Review by François Peneaud
Tom Bouden has produced several well received European albums, but English translations have been slow in following. It was several years after his adaptation of The Importance of Being Earnest that Max & Sven appeared, a real-life, contemporary story of love and friendship. We follow Max through his teenage years, during which he meets Sven in high school and instantly falls in love with him, bringing the defining realisation that he’s gay.
The tone varies between realistic details (eight or nine year old Max having a crush on a boy he met during a vacation with his parents without even understanding it) and flights of fancy such as scenes showing Max’s boy scouts and boarding school fantasies. There’s also a lightness, a gentle humour, that differentiates this from all the other suffering gay teens stories. Bouden is Belgian, so maybe it’s living in a northern European country at the end of the 20th century that enables access to a gay youth community without having to face homophobia. Another aspect of that European sensibility is the way sex is depicted. It’s a very natural inclusion, from Max trying on condoms by himself to his explicit fantasies. It’s not intended as usual pornography, in the sense that the story comes first and the sexually frank panels serve it.
Bouden is as at ease drawing those erotic moments as the more mundane ones. His art is of the cartoony European school, with very expressive faces and realistic backgrounds. As with the Wilde adaptation, the pages are dense and make good use of the larger publication format. The main characters are not drawn as idealised dream men, and their resembling any other (admittedly cute) guy enhances the believability, as well as the feeling we might meet them in our daily life.

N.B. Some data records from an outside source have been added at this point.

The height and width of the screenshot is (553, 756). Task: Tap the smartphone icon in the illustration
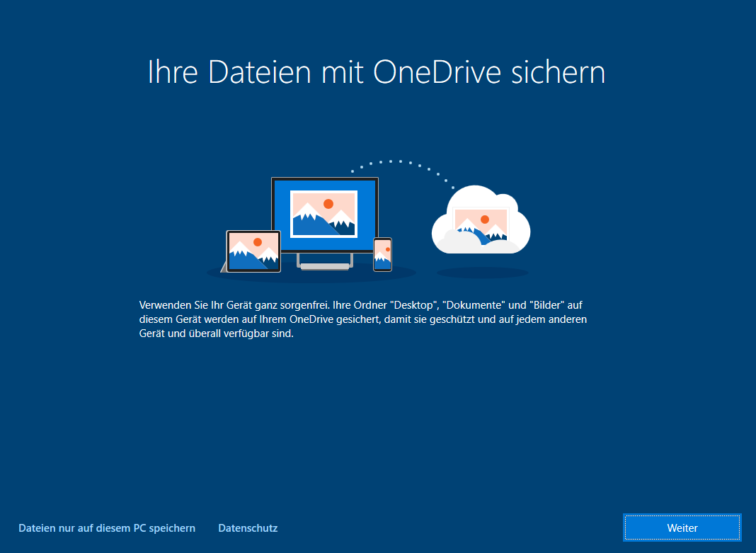pos(382,255)
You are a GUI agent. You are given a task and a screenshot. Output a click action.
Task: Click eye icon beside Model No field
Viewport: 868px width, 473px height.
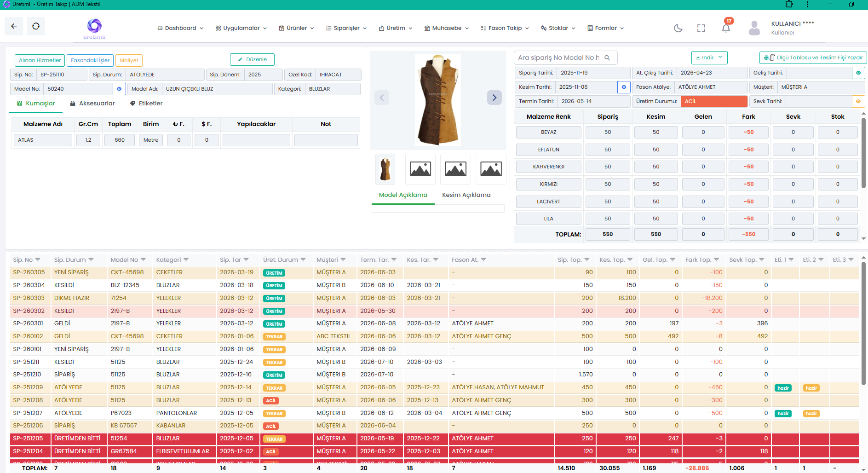click(x=119, y=89)
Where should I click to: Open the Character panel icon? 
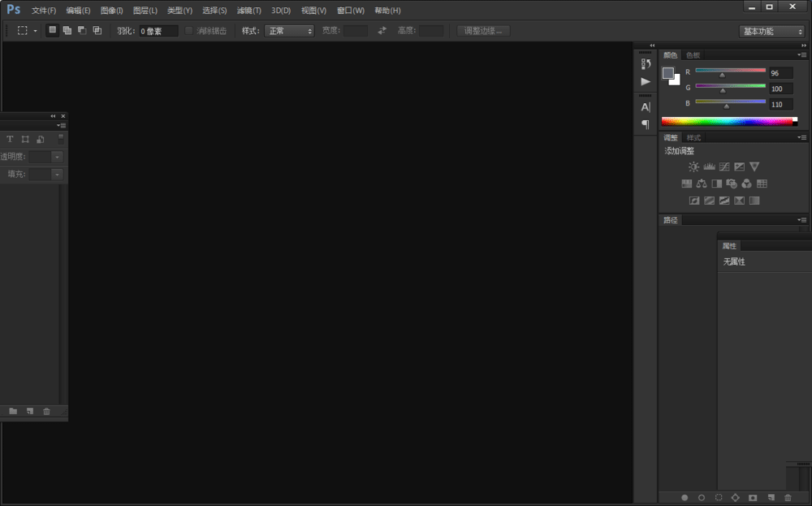click(x=646, y=107)

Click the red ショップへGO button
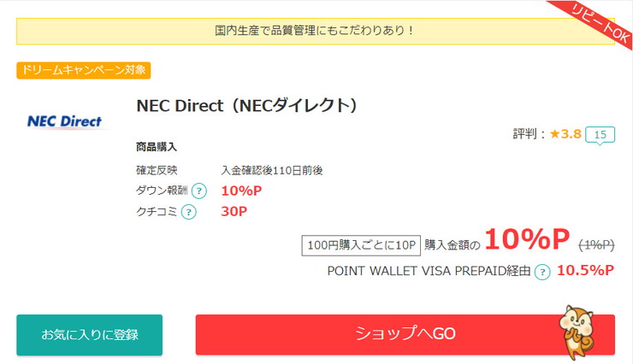pyautogui.click(x=405, y=335)
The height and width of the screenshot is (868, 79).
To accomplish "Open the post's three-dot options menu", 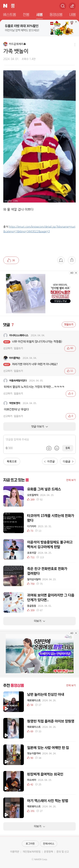I will [75, 44].
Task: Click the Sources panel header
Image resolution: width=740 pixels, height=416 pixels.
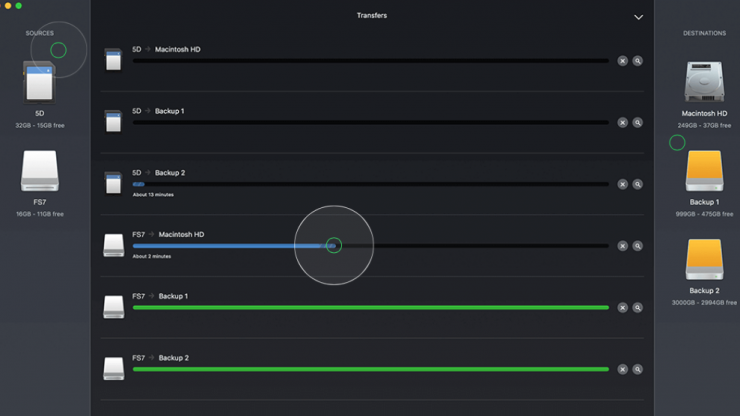Action: click(x=40, y=33)
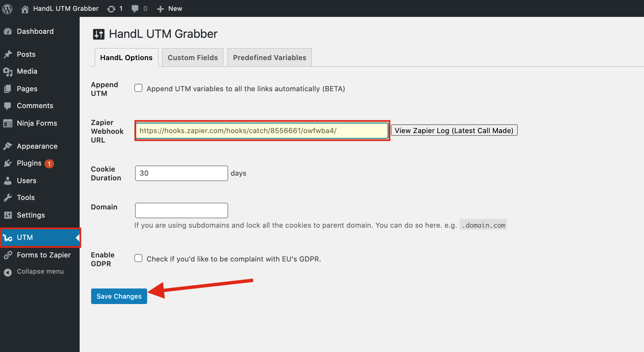Enable Append UTM variables checkbox

pos(138,88)
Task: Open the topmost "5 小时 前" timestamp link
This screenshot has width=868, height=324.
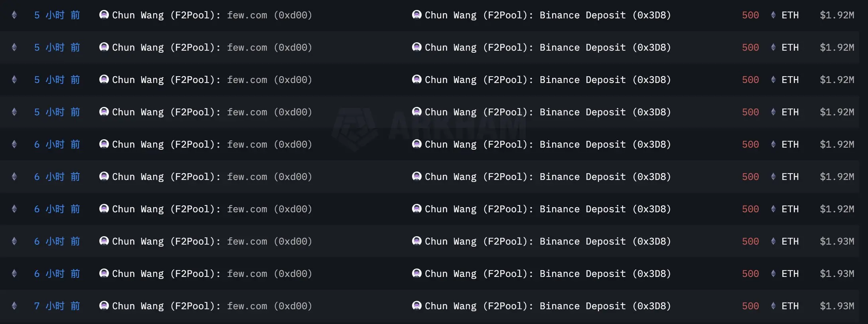Action: point(57,15)
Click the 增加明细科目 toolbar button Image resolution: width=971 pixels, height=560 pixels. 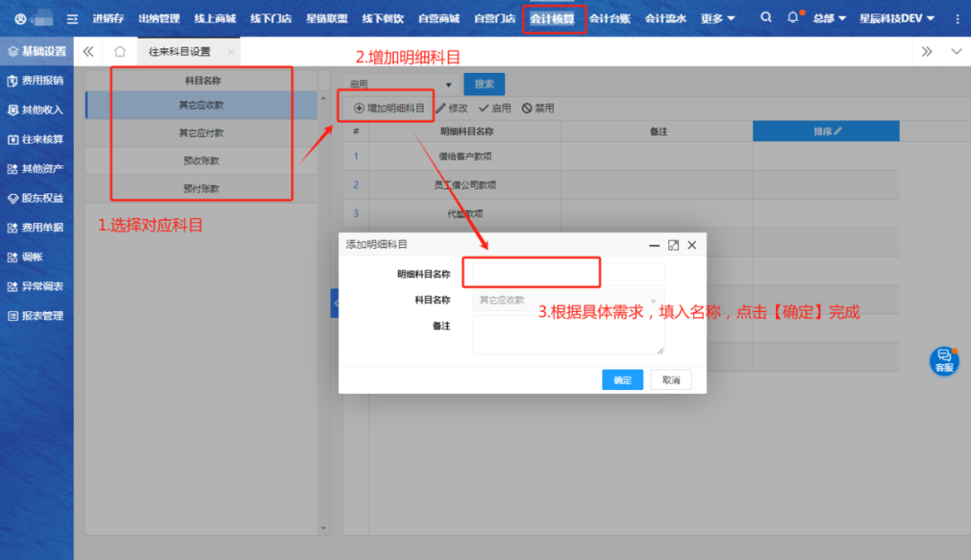[388, 108]
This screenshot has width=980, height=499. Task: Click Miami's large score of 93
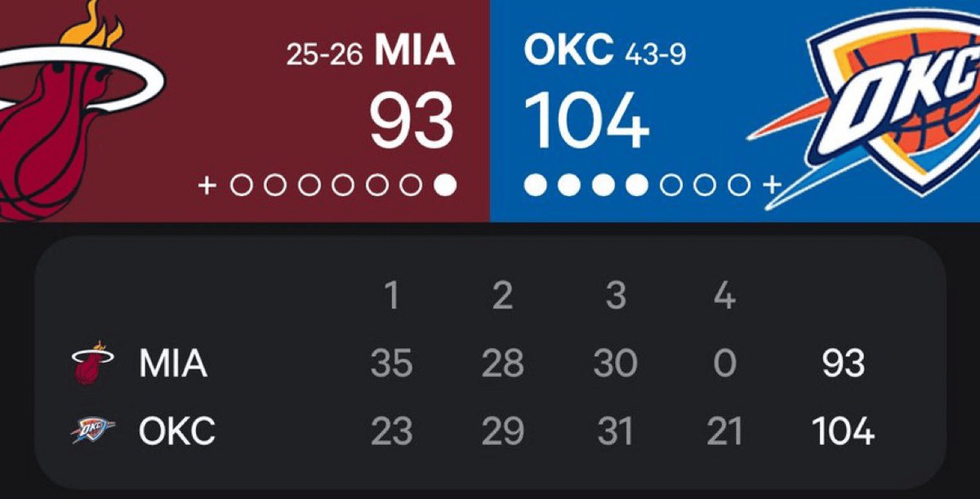coord(412,120)
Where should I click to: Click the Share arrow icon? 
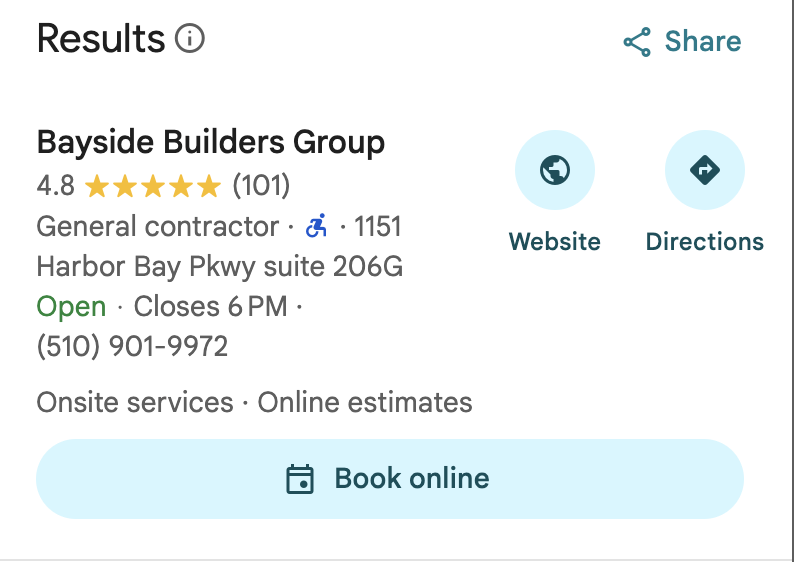click(x=637, y=42)
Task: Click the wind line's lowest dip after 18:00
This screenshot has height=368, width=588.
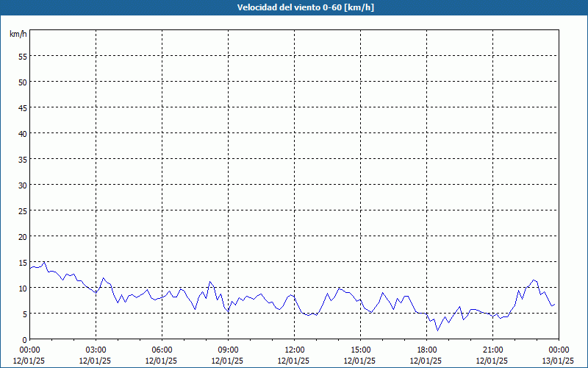Action: 437,330
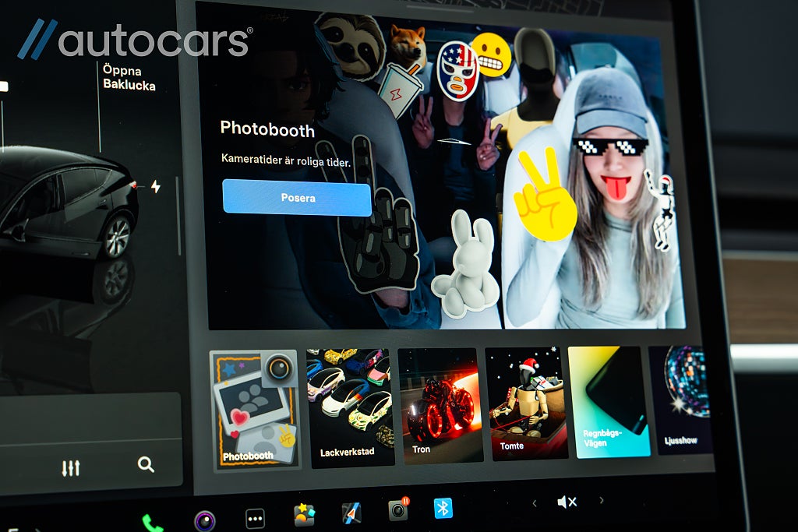Tap Öppna Baklucka to open trunk
This screenshot has width=798, height=532.
129,77
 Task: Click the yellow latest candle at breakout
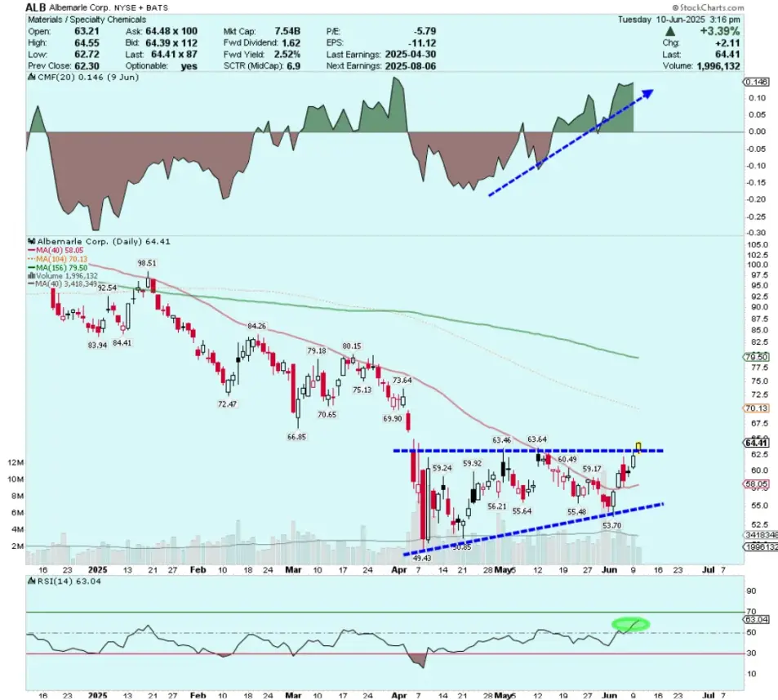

It’s very important that Max and Sven’s friendship survives Max telling Sven of his feelings and the consequent discovery that those feelings are not mutual. Tom Bouden’s plot emphasises how people close to us have an influence on our lives, our loves and hopes. Loves and friendships are also on display in the second part of the book, with one or two-page strips often more whimsical than the main story. Sven, Max and Max’s lover feature in those strips, drawn between 1994 and 2001. They add a kind of post-scriptum to the main story, making Max and his friends feel even more real.
Max & Sven is the kind of graphic novel that should be in every high school, as much for the budding gay guys as for their hopefully open-minded friends.